Some of the suggestions in this issue seem to me to make sense; others do
not.
Our judgement may depend on what we think the purpose of the exercise is.
My goal was an ixml translation of the grammar in the RFC, with marks to
make the XML nicer (for some subjective judgement of 'niceness'). I did not
think the goal was to suggest improvements to the normative grammar in the
RFC.
Absolutely understood. But as I also said elsewhere, published syntaxes are
typically to define what is correct. while our aim is to expose structure.
The imperfect syntax of ihost in rfc3987 being a point in case.

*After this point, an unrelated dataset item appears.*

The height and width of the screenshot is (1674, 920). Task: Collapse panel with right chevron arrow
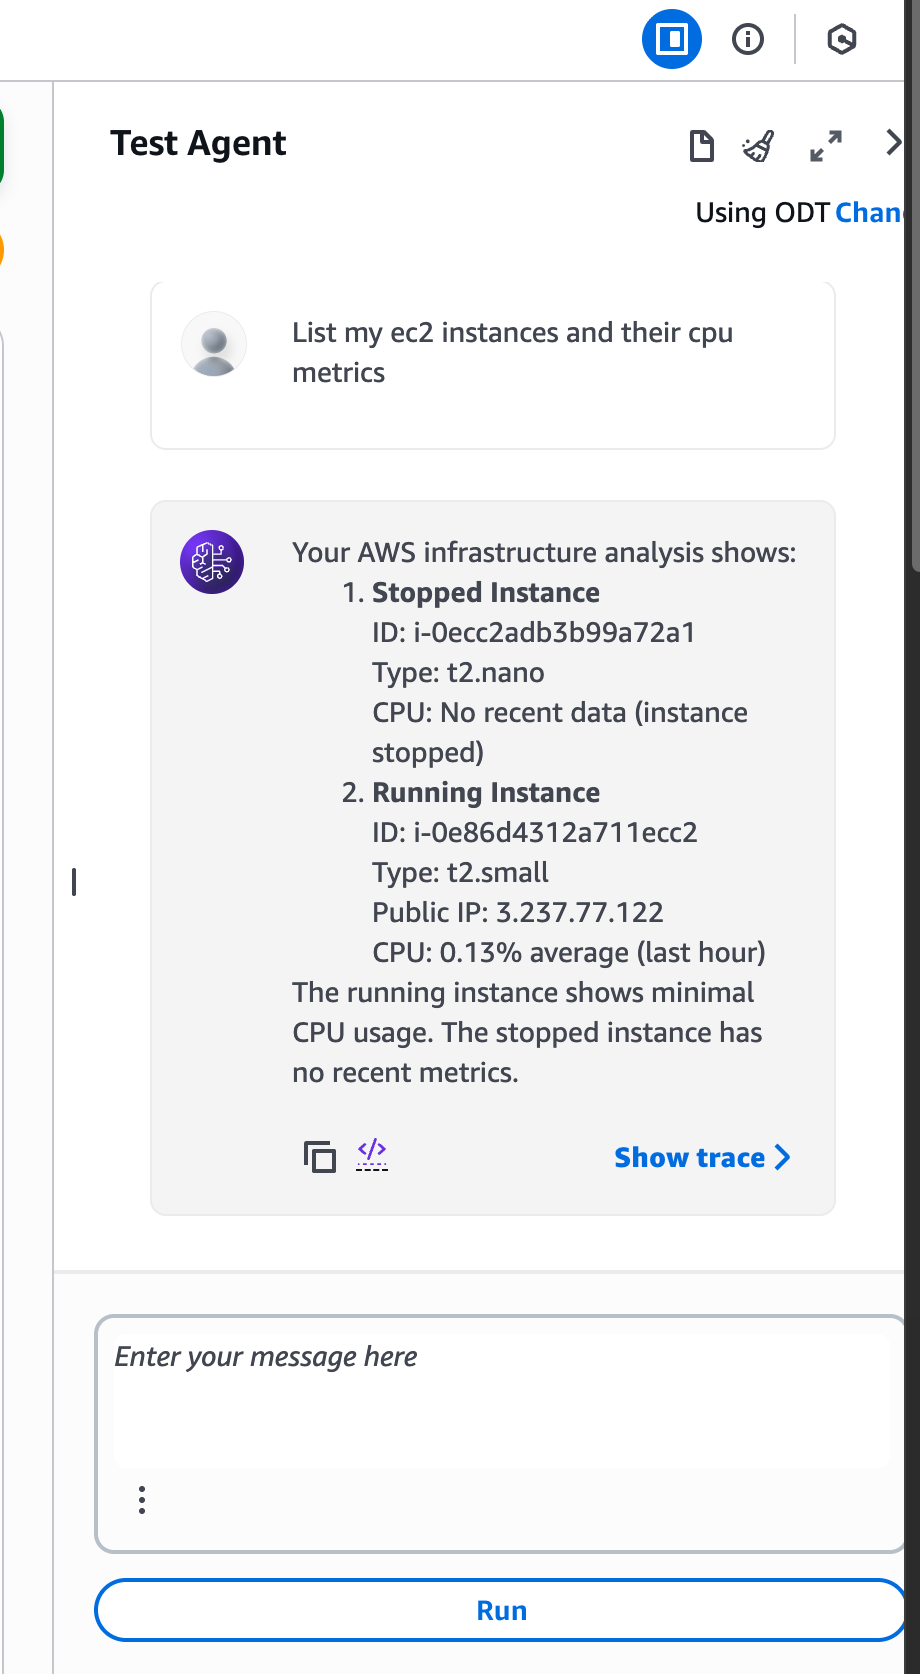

I don't object in principle to a sample grammar that deviates in well
defined ways from the normative grammar for the language in question, but I
think it needs to be strongly motivated and the deviations clearly
explained. If we think, for example, that the ixml grammar would be more
useful if we made host and ihost unambiguous, or if ireg-name were defined
as
ireg-name = label ++ ".".
label = ...
or as
ireg-name = (sub-domain ** ".", ".")?, TLD.
sub-domain = label.
TLD = label.
-label = ...
then we can do so, but we need to explain (first to each other and then to
the public) why we think that's more helpful and what class of domain names
will be grammatical in the normative grammar but ungrammatical in ours, or
vice versa, and why we think deviating from the normative spec for those
domain names will probably not matter in practice. So far, I haven't seen
any reason to change my understanding of the goal of these grammars.
I think one principle of ixml supplied grammars should be: you don't need
to reparse any subtrees.
It would probably be better to make IRI-reference the start symbol for the
IRI grammar
Sounds good, then several other nonterminals become reachable (but still
not absolute-IRI, ipath, reserved, gen-delims, CR, DQUOTE, LF and SP.)
Steven